A base da Doutrina da Proteção Integral foi definida pela Convenção Internacional sobre os Direitos da Criança ao fazer referência a um “conjunto de direitos de natureza individual, difusa, coletiva, econômica, social e cultural, reconhecendo que criança e o adolescente são sujeitos de direitos e, considerando sua vulnerabilidade, necessitam de cuidados e proteção especiais” (MULLER, 2011, on-line).

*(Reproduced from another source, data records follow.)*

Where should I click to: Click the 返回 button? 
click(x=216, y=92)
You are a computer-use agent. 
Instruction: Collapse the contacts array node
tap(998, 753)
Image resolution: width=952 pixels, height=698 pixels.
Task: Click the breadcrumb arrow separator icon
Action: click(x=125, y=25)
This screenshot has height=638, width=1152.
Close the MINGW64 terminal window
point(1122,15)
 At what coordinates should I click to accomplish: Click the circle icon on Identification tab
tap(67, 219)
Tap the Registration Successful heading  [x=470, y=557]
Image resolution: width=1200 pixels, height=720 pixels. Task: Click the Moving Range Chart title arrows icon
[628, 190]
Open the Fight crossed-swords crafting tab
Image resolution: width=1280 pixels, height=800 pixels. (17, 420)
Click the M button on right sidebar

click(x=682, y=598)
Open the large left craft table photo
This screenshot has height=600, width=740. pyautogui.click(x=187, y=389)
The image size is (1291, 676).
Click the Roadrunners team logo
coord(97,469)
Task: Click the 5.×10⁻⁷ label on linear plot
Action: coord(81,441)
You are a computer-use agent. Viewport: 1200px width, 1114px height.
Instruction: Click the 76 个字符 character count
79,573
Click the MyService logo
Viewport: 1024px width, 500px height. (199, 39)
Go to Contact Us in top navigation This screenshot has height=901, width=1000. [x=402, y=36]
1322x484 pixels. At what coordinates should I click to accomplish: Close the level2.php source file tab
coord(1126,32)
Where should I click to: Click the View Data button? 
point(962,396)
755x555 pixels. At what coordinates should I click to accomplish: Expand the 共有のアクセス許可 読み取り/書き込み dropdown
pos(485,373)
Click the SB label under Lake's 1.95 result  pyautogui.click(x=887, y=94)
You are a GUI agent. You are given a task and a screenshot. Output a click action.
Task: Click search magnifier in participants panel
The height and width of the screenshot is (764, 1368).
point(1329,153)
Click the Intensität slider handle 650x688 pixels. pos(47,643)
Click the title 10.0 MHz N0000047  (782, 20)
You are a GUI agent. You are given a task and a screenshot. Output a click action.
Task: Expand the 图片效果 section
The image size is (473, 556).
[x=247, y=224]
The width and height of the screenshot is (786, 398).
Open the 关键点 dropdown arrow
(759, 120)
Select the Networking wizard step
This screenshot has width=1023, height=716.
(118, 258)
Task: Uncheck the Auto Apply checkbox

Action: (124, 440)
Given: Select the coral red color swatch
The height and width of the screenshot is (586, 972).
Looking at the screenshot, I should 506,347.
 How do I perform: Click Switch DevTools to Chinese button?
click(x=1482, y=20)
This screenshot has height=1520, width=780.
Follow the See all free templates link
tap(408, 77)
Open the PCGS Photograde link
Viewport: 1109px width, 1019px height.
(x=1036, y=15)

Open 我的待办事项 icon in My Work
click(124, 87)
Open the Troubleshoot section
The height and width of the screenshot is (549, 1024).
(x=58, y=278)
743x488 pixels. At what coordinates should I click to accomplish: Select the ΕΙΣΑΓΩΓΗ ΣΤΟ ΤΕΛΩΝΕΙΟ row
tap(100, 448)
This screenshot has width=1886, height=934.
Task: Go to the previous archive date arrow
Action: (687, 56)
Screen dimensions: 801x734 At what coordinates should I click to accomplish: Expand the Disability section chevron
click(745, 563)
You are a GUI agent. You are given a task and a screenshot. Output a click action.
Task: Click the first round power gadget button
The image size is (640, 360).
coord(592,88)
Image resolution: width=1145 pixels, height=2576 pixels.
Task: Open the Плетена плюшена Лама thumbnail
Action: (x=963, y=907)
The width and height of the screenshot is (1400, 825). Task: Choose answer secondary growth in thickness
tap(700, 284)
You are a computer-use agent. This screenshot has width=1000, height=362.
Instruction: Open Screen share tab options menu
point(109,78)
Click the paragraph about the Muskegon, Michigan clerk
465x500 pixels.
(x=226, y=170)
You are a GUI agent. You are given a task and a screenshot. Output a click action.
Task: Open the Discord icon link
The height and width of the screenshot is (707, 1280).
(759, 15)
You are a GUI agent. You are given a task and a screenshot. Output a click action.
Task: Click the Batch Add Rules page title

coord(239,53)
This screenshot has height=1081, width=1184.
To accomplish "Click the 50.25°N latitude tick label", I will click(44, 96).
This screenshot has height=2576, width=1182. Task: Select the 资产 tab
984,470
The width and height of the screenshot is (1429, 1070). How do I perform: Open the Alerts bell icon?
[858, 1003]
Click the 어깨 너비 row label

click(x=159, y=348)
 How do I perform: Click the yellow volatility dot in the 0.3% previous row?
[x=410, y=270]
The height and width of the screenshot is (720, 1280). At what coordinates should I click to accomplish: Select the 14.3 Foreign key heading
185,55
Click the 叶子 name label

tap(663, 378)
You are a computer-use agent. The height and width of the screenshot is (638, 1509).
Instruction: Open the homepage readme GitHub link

Então, substituindo completamente o Código de Menores, o Estatuto da Criança e do Adolescente foi promulgado visando à proteção integral e defesa dos direitos das crianças e adolescentes do Brasil, embasado por conjuntos de instrumentos nacionais e internacionais.
Desafios
Apesar das arbitrariedades que ainda ocorrem em relação às crianças e adolescentes, fica nítido o salto evolutivo dado pela letra da lei que faz referência a esse público brasileiro. Esses sujeitos em fase peculiar de desenvolvimento, antes tratados como meros objetos de intervenção do Estado, passaram a ser vistos como indivíduos singulares e a ter um ordenamento especial que vise, de fato, à garantia de direitos inerentes a eles.
Ainda há muito a fazer, aplicar, estudar e desenvolver. Mas, a evolução que foi conquistada é motivo de comemoração. Agora, o trabalho é no sentido de que suas premissas atinjam a concretude da prática profissional com crianças e adolescentes.
* Os termos “menor” e “desestruturadas” possuem carga estigmatizante e estão em desuso.